Bu geçit resminde Osmanlı’nın gücünü göstermesi için  her şeyi düşünmüş, hayalinde canlandırdığı fetih sonrası düzenlenecek merasimde kullanmak üzere Topkapı Sarayı’ndan çıkarttırıp yanına almıştı. Ancak işler istediği gibi gitmediği gibi adeta bir bozguna dönüştü.

Polonya Kralı Jean Sobiesky'nin olduğu müttefik ordusu geldi ve Merzifonlu Kara Mustafa’nın hayallerini de yıktı. Paşa her şeyini Viyana surlarının önünde bırakıp askeriyle beraber Belgrad'a doğru çekildi ve geride kalan ne varsa Viyana'nın kurtarıcısı Sobiesky'nin oldu. 

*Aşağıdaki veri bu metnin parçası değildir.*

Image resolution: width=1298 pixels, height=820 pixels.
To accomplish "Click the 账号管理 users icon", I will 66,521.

Paşa'nın ricatinden sonra Viyana surlarının önünde bir de gariplik yaşandı: Hazinelerin yanında çuvallar dolusu çekilmemiş kahve de vardı. Osmanlı ordugáhını talan eden Avusturyalılar’ın bir kısmı kahve çekirdeklerini önce keçi pisliği sanıp ‘‘Türkler meğerse keçi pisliği yerlermiş’’ dediler ve imhaya kalktılar. Bazıları ise bunların “Deve yemi” olduğunu sandı, bunun üzerine münakaşalar sürürken, daha önce Osmanlı topraklarında yaşamış bir Viyanalı Georg Franz Kolschitzky bunun kahve olduğunu fark etti, Avusturyalılar'a tanelerin ne işe yaradığını anlattı ve Avrupa bu sayede kahveyle tanışmış oldu. Daha sonra kentte bir kahve dükkanı da açan Kolschitzky’nin ismi bugün Viyana’da bir caddeye verilmiştir ve heykeli de dikilmiştir. 

Öte yandan kahvenin Avrupa’yla tanışmasına dair iki ayrı görüş daha vardır. Onları da aktarayım kısaca: 

Kahve ve Kahvehane kitabının yazarı Ulla Heise’nin aktardığına göre Kara Mehmet Paşa’nın 1665 yılında İmparator I. Leopold’u ziyaretinde yanında kahve getirmişti. Yerel halkı etkilemek için masraftan kaçınmayan Mehmet Paşa, yanında getirdiği kahvecilerin pişirdiği kahveleri Viyana halkına ikram ettirmiştir. 

Avusturyalı tarihçi Karl Teply ise kahveyi Viyana’ya getirenlerin yine İstanbul’dan gelen iki Ermeni tüccar olduğunu yazar.

Sonuçta tüm bunlar, kahvenin Avrupa’ya Osmanlılar tarafından tanıtıldığı gerçeğini değiştirmez.